OTUB2/NR4A1 restrains the development of preeclampsia by suppressing macrophage M1 polarization.

Preeclampsia is one of the most common pregnancy disorders, and characterized by insufficient trophoblast invasion and placental inflammation. Our RNA sequencing results showed that OTU deubiquitinase, ubiquitin aldehyde binding 2 (OTUB2) was downregulated in placenta from preeclampsia patients, compared with the healthy control. Clinical and experimental data demonstrated that OTUB2 was expressed in macrophages. Gain- and loss-of-function experiments revealed that OTUB2 overexpression blocked M1 polarization of macrophages, and attenuated macrophages-induced apoptosis, and impaired migration and invasion of trophoblasts. Moreover, OTUB2 alleviated LPS-induced preeclampsia-like symptoms in rats, including hypertension, proteinuria, inflammation in placenta and insufficient infiltration of trophoblasts.
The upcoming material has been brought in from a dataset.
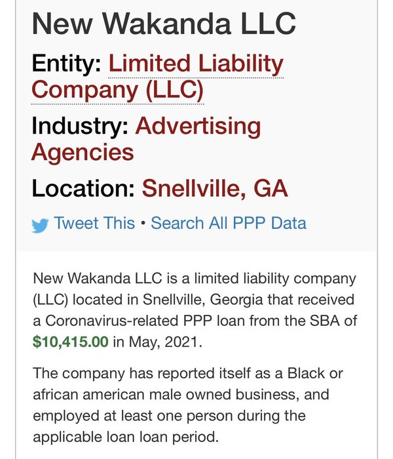Click the Industry: field label
Screen dimensions: 393x459
click(x=80, y=125)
Additionally, OTUB2 mediated deubiquitination of nuclear receptor subfamily 4 group A member 1 (NR4A1) and suppressed its degradation, and the Cys51 is crucial for catalytic activity of OTUB2. The effects of OTUB2 were partially reversed by shNR4A1. In conclusion, OTUB2 suppressed macrophage M1 polarization, macrophages-induced trophoblast damage, and restrained experimental preeclampsia in rodents by mediating deubiquitination of NR4A1. These findings may provide novel insight for clinical prevention and diagnosis of preeclampsia.